Difficile de remettre en question l’article d’El Pais, paru le 14 décembre passé, tant la notoriété de son auteur, Ignacio Cembréro, n’est plus à faire. Avec comme titre « La chasse à l’espion Marocain » l’article relate la descente aux enfers d’un service secret qui a « perdu le plus d’agents sur le vieux continent après la Russie ».
La DGED (Direction Générale des Études et de la Documentation) aurait perdu depuis 2007 dix agents en Europe plus un au mali l’année dernière (ce dernier utilisait comme couverture le poste de correspondant de l’agence de presse MAP). L’auteur cite le cas de Bagdad A., 59 ans, évoluant comme un poisson dans l’écosystème de la diaspora Maghrébine en Allemagne. En 2007 il se met à la disposition des services marocains et affirme avoir « un vaste réseau de contacts ». Le 7 décembre dernier, le tribunal de Karlsrhue l’envoie en prison pour ses « activités en faveur de services de renseignement étrangers », il est le quatrième Marocain, envoyé en prison pour les mêmes raisons, c’est à dire, surveiller les faits et gestes des 230 000 marocains établis en Allemagne et accessoirement des militants Sahraouis.
Le plus célèbre de ces agents démasqués est, selon l’auteur de l’article, celui répondant au surnom « Re », Redouane Lemhaouli en vrai, 42 ans et policier batave d’origine marocaine, qui a eu accès au fichier du Ministère de l’Intérieur des Pays-Bas.
Re a pu transmettre des informations sur les « actions contre le Roi », le « terrorisme » et le « trafic d’armes », aux agents marocains sous couvert diplomatique.

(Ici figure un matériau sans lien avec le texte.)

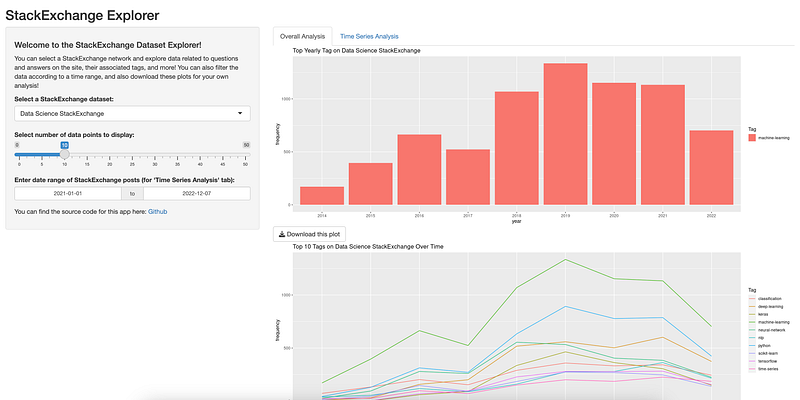Click the 2014 bar in the yearly chart
This screenshot has width=800, height=400.
pos(322,196)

L’article se penche aussi sur le rôle de la DGED, seul service de renseignement sous tutelle unique du palais royal, qui serait devenu au fil des ans un Ministère des Affaires Etrangères bis, et sur la personnalité atypique du patron de ce service Yassine Mansouri, premier patron civil de cette institution. Ami d’enfance de Mohamed 6, il fut le seul de ses proches loué par le puissant Driss Basri et envoyé par ce dernier en 1992 se former chez le FBI.
« Né à Bejaâd, dans le centre du pays, fils d’un alem (érudit musulman), Mansouri avait reçu une éducation religieuse, ce qui était plutôt problématique pour les amitiés gauchistes de son frère, jusqu’à ce qu’on lui offre une place au sein du Collège royal. Aujourd’hui encore, il reste un homme pieux qui fait ses prières, ne boit pas d’alcool, ne fume pas, et ne fait pas dans l’ostentation.
Sa traversée du désert a pris fin après l’intronisation du Roi Mohammed VI qui, en 1999 l’avait nommé directeur général de la MAP, l’agence de presse officielle du pays, qu’il avait quittée en 2003, pour revenir au ministère de l’intérieur, y entrant cette fois-ci par la grande porte. Pendant deux ans, il avait dirigé la plus importante direction du ministère, d’ou Basri l’avait limogé, la Direction des Affaires générales. De là, il avait fait ses premiers pas dans le monde de l’espionnage et dans la diplomatie parallèle.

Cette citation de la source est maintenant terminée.